** INSTRUCTIONS TO FOLLOW **
Your answer should repeat every line of the records below in which the word "Política" appears.

_ _ _ _ _ _ _

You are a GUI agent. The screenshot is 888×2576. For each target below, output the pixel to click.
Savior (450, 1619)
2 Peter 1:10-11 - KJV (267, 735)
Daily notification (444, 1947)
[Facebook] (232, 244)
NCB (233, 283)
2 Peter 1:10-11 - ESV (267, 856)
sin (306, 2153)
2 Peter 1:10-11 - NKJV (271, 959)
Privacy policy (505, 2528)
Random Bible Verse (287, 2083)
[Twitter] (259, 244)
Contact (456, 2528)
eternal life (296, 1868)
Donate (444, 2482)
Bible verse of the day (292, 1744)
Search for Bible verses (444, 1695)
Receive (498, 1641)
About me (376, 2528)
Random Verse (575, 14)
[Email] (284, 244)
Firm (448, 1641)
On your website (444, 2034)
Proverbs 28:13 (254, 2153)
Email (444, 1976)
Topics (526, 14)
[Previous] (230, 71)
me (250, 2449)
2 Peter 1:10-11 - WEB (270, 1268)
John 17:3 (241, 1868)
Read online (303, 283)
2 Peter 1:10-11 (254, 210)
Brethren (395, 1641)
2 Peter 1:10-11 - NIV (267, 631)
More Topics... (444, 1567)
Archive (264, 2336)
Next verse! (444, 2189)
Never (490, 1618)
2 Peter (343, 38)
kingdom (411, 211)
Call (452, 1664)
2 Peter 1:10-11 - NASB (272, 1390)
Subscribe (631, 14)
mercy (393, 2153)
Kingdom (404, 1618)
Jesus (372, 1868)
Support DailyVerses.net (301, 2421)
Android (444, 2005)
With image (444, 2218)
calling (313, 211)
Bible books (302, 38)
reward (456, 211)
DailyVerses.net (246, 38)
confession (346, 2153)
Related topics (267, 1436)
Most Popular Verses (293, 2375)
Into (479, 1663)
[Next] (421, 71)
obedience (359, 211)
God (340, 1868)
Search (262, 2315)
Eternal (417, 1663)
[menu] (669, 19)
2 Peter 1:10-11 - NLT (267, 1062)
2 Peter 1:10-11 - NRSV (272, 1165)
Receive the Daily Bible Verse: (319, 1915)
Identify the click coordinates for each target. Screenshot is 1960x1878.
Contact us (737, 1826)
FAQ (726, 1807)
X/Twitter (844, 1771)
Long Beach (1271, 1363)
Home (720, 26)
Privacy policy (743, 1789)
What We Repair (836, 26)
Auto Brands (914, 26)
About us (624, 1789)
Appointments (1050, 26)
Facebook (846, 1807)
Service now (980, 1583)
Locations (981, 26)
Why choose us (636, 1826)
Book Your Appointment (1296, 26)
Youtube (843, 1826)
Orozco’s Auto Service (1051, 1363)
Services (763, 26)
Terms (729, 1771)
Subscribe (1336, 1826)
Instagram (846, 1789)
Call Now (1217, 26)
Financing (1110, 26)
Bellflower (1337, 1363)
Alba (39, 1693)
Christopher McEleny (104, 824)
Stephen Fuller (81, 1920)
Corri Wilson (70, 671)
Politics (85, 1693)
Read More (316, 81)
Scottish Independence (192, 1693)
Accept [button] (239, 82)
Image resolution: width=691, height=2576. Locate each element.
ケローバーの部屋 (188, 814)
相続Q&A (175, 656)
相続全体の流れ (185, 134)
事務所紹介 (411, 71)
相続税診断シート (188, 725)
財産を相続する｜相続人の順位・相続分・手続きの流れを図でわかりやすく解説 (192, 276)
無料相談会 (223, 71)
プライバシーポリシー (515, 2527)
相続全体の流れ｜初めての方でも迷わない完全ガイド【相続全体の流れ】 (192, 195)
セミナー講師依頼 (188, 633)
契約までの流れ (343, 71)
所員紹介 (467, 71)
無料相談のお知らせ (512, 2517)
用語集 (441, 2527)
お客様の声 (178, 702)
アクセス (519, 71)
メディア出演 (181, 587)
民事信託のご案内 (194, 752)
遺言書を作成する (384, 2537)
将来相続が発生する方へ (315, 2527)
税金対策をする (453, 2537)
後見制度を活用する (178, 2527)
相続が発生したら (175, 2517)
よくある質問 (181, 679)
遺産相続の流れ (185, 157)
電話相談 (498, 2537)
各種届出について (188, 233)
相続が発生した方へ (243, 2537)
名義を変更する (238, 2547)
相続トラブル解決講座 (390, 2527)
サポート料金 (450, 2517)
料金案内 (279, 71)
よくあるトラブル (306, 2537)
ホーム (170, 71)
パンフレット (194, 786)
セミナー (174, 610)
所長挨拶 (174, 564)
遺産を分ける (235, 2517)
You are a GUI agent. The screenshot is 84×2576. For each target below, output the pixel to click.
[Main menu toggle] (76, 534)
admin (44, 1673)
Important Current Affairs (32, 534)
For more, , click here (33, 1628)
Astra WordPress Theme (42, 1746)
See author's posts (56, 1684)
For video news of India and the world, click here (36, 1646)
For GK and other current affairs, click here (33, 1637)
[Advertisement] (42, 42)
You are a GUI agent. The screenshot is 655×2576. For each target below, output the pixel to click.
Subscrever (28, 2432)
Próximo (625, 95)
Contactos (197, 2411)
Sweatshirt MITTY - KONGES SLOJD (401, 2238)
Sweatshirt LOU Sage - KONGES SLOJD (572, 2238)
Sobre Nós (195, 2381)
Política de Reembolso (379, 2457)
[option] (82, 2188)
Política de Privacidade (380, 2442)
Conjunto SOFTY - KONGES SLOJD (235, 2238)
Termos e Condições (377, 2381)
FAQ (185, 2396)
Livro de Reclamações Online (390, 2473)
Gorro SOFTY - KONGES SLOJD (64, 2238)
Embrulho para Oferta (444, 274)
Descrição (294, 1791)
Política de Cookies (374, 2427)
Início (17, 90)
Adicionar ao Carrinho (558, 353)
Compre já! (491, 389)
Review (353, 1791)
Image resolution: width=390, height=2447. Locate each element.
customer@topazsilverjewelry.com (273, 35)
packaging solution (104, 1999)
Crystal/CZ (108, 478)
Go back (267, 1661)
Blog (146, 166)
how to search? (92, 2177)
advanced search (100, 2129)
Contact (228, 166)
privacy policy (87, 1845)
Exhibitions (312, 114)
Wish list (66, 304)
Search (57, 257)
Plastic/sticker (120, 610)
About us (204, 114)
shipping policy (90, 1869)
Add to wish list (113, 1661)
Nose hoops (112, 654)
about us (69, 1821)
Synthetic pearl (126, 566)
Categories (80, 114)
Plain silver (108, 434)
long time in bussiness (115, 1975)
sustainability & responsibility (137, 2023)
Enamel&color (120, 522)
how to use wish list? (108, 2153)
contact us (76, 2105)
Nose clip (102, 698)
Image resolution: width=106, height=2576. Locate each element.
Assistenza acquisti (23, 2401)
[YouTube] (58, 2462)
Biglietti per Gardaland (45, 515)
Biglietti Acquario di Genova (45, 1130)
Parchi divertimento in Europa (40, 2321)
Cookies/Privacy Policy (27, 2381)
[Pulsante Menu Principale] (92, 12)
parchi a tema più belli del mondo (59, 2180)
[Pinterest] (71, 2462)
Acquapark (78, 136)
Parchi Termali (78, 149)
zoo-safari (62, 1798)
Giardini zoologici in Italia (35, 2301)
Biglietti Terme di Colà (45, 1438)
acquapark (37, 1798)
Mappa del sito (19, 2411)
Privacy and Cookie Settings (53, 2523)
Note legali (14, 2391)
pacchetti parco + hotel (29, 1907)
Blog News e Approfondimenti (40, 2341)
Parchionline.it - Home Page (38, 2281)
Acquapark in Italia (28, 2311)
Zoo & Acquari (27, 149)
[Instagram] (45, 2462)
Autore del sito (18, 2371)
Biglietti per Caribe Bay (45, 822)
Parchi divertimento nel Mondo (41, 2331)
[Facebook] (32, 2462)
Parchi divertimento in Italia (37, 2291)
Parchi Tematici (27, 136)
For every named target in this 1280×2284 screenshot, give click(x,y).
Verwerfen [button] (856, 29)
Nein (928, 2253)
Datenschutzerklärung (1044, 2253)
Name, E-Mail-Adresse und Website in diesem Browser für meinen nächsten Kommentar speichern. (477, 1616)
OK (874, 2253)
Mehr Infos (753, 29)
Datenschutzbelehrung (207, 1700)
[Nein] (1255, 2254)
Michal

_ _ _ _ _ _ _

** EXERCISE RESULT **
Política de Reembolso (379, 2457)
Política de Privacidade (380, 2442)
Política de Cookies (374, 2427)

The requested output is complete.